Monday, October 18, 2010

An Open Letter for MY PYM


I don’t know how to start. I don’t know what to say. My heart is overwhelming with all the good memories you’ve brought into my life. My mind is overflowing with all the lessons that you taught me. But I guess I need to organize my thoughts and start writing down what I want to tell you guys.

I’m writing to you guys because I’m leaving already. I’m leaving not because I don’t want to be with you anymore but because I’m going back to Manila to work on my desired career. Honestly, I don’t want to leave. I hate counting the days and realizing that I only have a week to stay here. I’m really hoping that time would freeze or rewind itself. But that’s too far from reality. I guess this is the price that we have to pay as we get older.

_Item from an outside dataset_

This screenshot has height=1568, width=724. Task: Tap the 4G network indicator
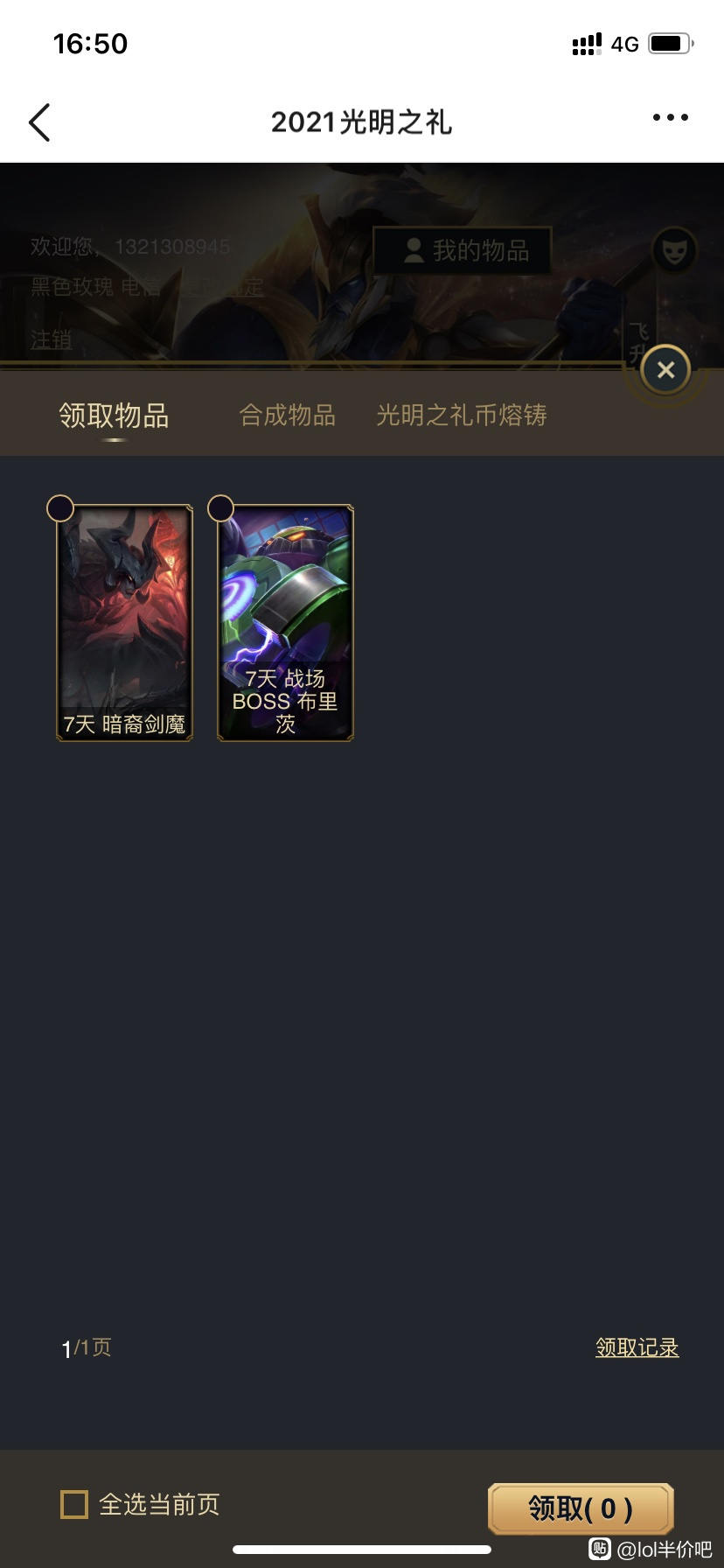(x=625, y=45)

It has been a splendid year for this group. In my how many years of serving the Lord I can’t remember an instance that the youth ministry was sustained this long. This is the first time that it survived for one whole year and I’m really happy about it. Besides my family and friends, youth are the next people closest to my heart. Not because I used to be one of you guys but because I feel grateful having to share all life’s lessons to me. I love it when you share your problems with me and I get to help you with all the advices I can give. I’m so honored everytime you thank me and tell me that I was a great help for your concerns. I’m very well pleased everytime I see all of you smiling. Just simply happy. You just don’t know how joyful I am when I’m with you guys and everytime we’re complete.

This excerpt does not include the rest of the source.